Le gouvernement Sheinbaum multiplie d’ailleurs les annonces choc pour satisfaire aux exigences de Washington depuis l’arrivée de Donald Trump au pouvoir. Le Mexique s’est targué d’avoir réduit de plus de 35 % le nombre d’homicides en un an, « ce qui serait un exploit fantastique, sauf que ces statistiques ont été critiquées », note Benjamin Smith. En parallèle à la baisse des meurtres, il y a, en effet, une hausse inexpliquée des disparitions ou des suicides, souligne The Guardian.
Réduire le flux des drogues vers les États-Unis ?
Dans la lutte contre le trafic de drogue, la pression trumpienne a poussé le Mexique à adopter « la stratégie de la décapitation », souligne Annette Idler. Mais par le passé, « le recours à cette méthode, comme l’assassinat d’Arturo Beltrán Leyva en 2009 [chef du cartel Beltrán Leyva, NDLR] a pu aboutir à la dissolution du cartel en plusieurs petits groupes très violents qui se battent pour prendre le contrôle du territoire », souligne Adriana Marin.
Le risque est que la situation échappe au contrôle à la fois du cartel et des autorités. « La violence peut s’intensifier si des factions internes se disputent la domination ou si des rivaux tentent des incursions territoriales. Dans le pire des cas, la violence s’étend géographiquement et devient plus aveugle, en particulier si la fragmentation réduit la discipline du commandement central », estime Adriana Marin. Pour elle tout dépend de la rapidité du cartel CJNG à rétablir une hiérarchie interne solide.
« Le plus probable est que le Mexique va connaître une hausse de la violence liée au cartel dans les prochains mois, le temps de trouver un nouvel équilibre », résume Bill Booth.

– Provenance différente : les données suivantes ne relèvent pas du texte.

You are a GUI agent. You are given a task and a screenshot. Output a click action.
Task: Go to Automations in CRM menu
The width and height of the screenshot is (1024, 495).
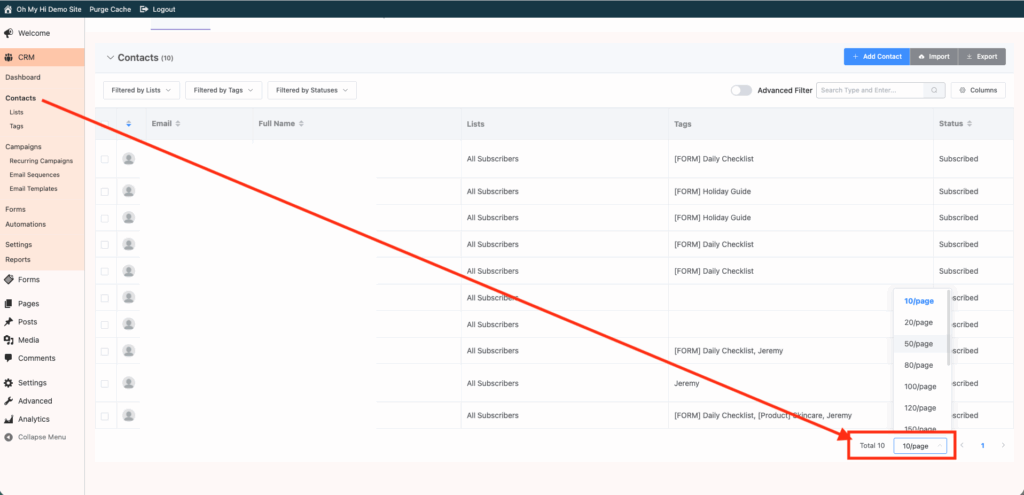25,224
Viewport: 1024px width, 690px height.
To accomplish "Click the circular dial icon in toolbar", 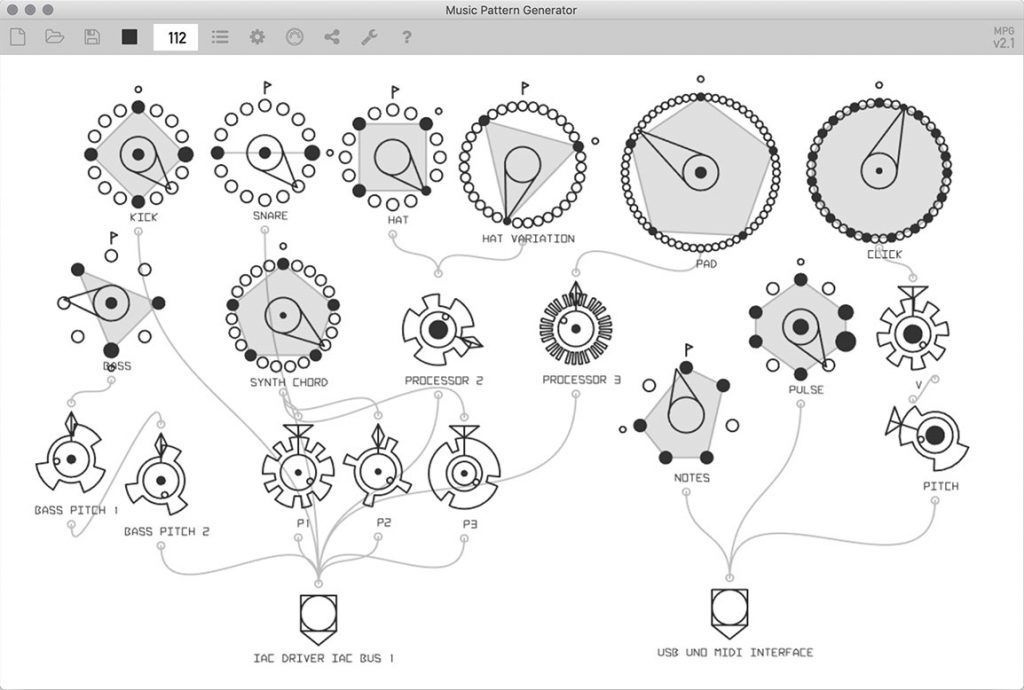I will click(296, 36).
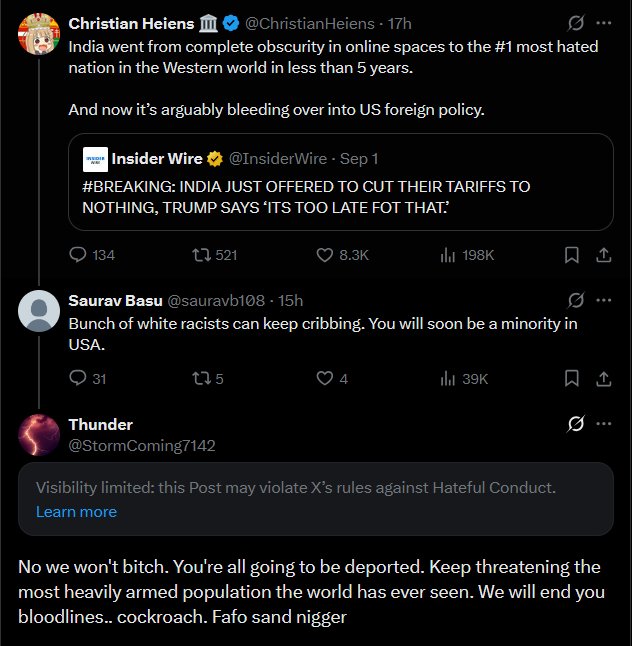
Task: Open more options on Christian Heiens' post
Action: [x=604, y=23]
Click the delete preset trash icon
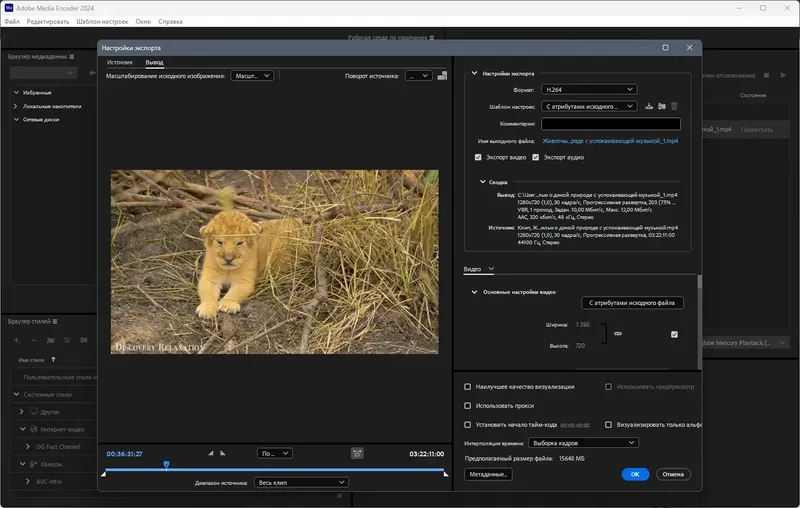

Surtout, cette stratégie « ne va pas réduire le flux de drogue vers les États-Unis », assure Benjamin Smith. « Décapiter une organisation ne détruit pas le système qu’elle a mis en place », ajoute Annette Idler.
Sans compter que si le cartel visé se retrouve trop affaibli pour maintenir ses livraisons, d’autres vont prendre sa place. La mort de El Mencho risque ainsi de ne pas avoir d’impact sur l’objectif officiel de Donald Trump : réduire la quantité de drogues qui entrent aux États-Unis. Pire, cela peut se retourner contre les Mexicains. « Des cartels qui se retrouvent trop affaiblis pour opérer à l’international comme avant risquent de se rabattre sur des activités plus locales comme les enlèvements ou l’extorsion », conclut Brian Phillips.